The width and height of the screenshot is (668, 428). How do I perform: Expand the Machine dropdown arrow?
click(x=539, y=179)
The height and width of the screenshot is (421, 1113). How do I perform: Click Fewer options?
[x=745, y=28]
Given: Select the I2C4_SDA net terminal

========

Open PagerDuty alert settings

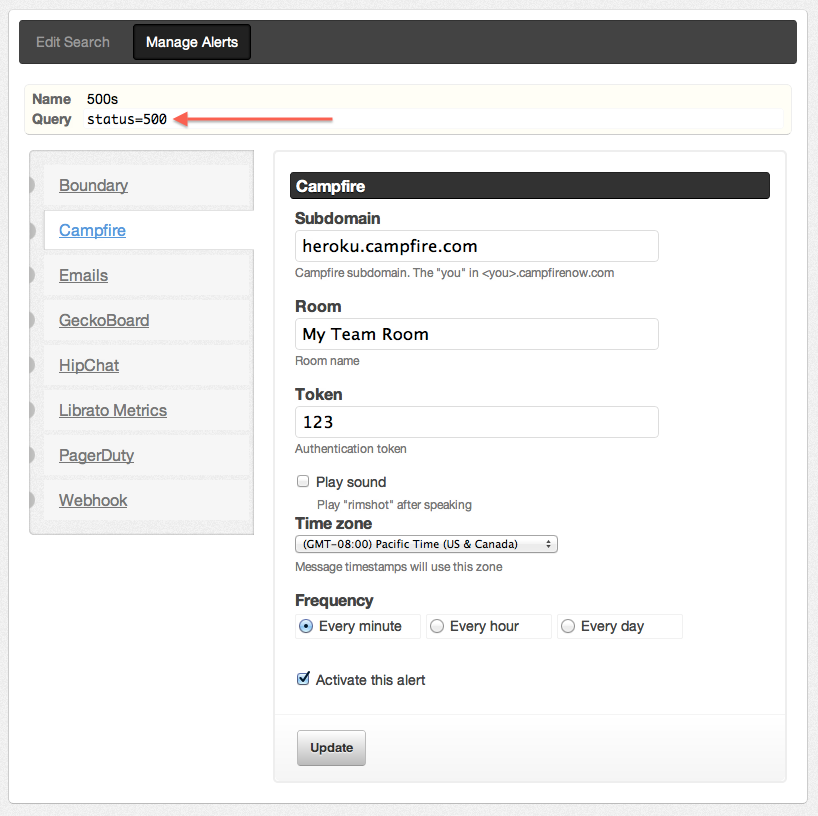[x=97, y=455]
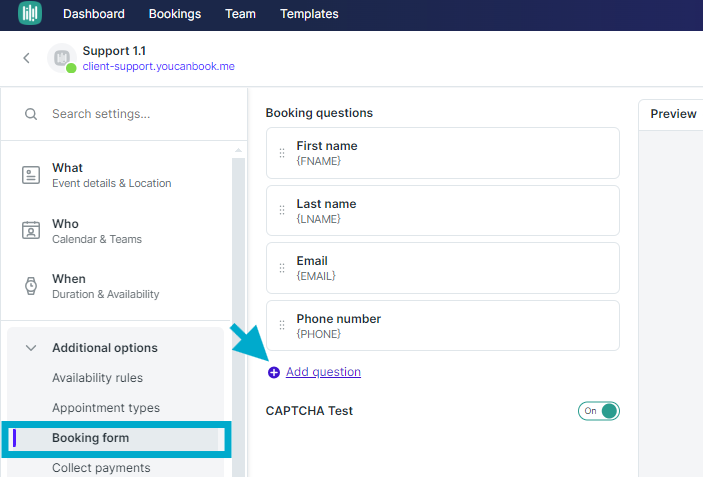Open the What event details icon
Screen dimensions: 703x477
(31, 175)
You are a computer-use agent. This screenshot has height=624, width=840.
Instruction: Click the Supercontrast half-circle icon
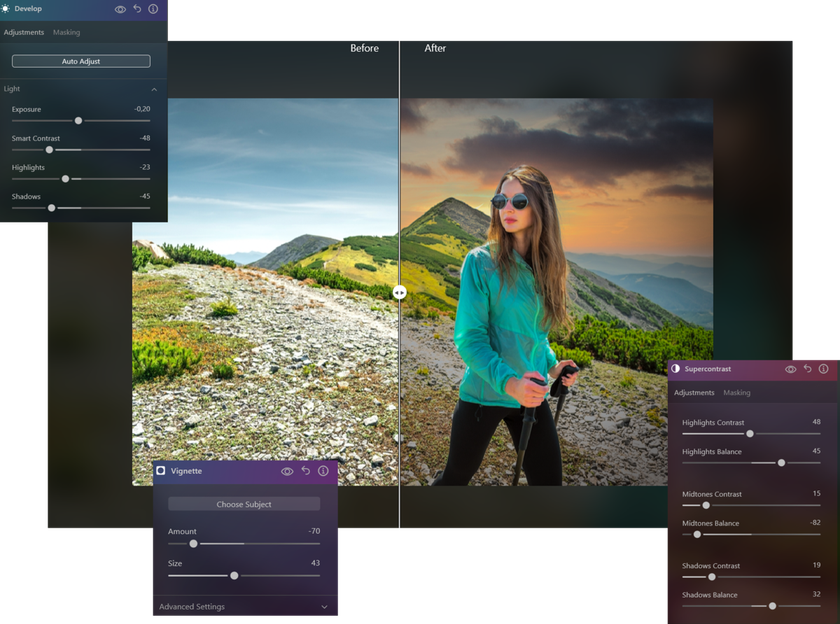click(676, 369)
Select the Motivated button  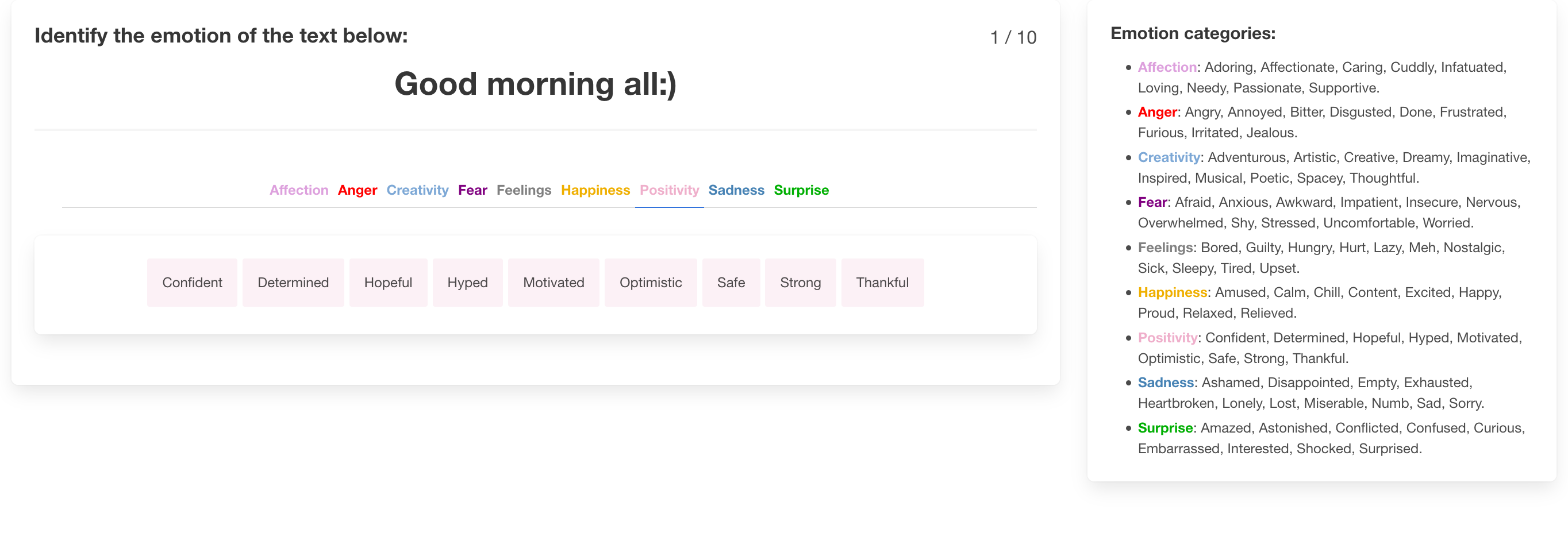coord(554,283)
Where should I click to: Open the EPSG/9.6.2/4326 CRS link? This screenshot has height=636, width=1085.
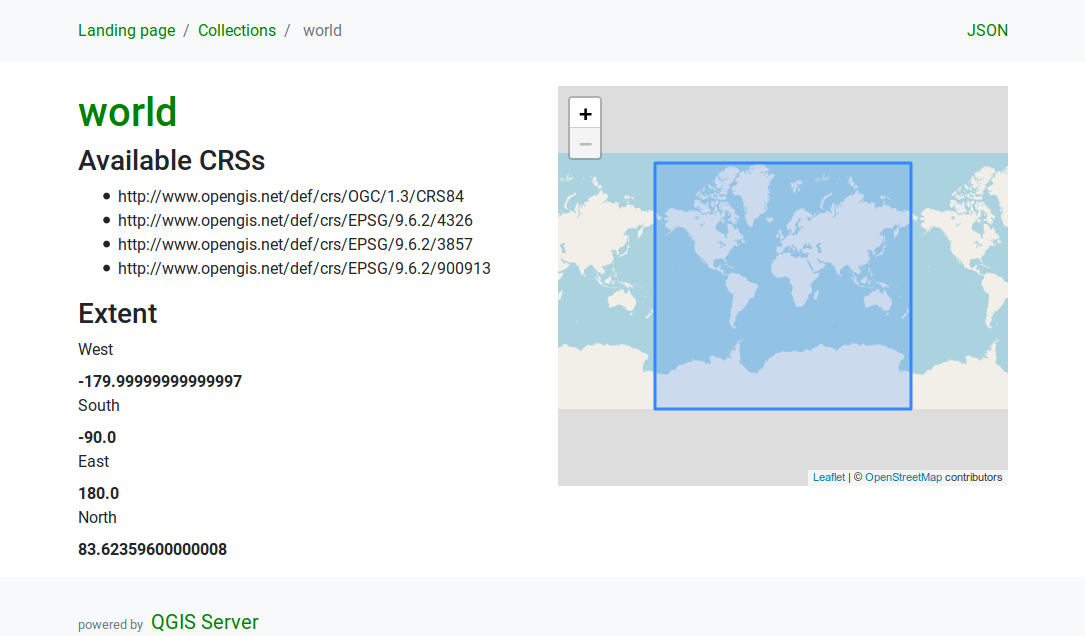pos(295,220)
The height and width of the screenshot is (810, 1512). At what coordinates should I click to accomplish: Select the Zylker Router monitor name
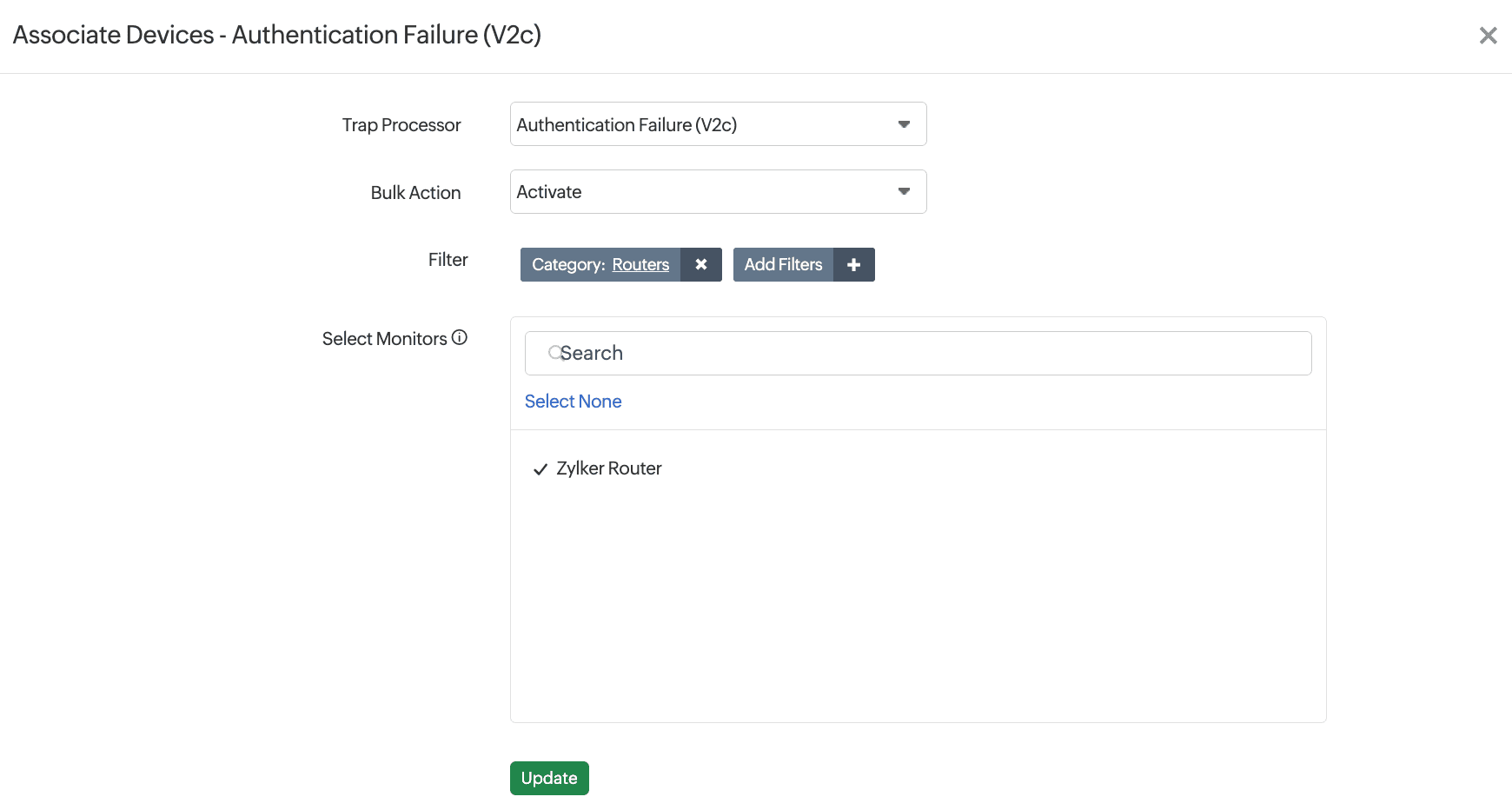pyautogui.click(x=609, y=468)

========

● **TASK**
In the listing above, find the line with "The width and" and the line with "Given: Select the I2C4_SDA net terminal"; set down exactly those two lines and every line between them, nothing more.

● **RESULT OF THE EXERCISE**
The width and height of the screenshot is (668, 428). How do I perform: Expand the Machine dropdown arrow?
click(x=539, y=179)
The height and width of the screenshot is (421, 1113). How do I perform: Click Fewer options?
[x=745, y=28]
Given: Select the I2C4_SDA net terminal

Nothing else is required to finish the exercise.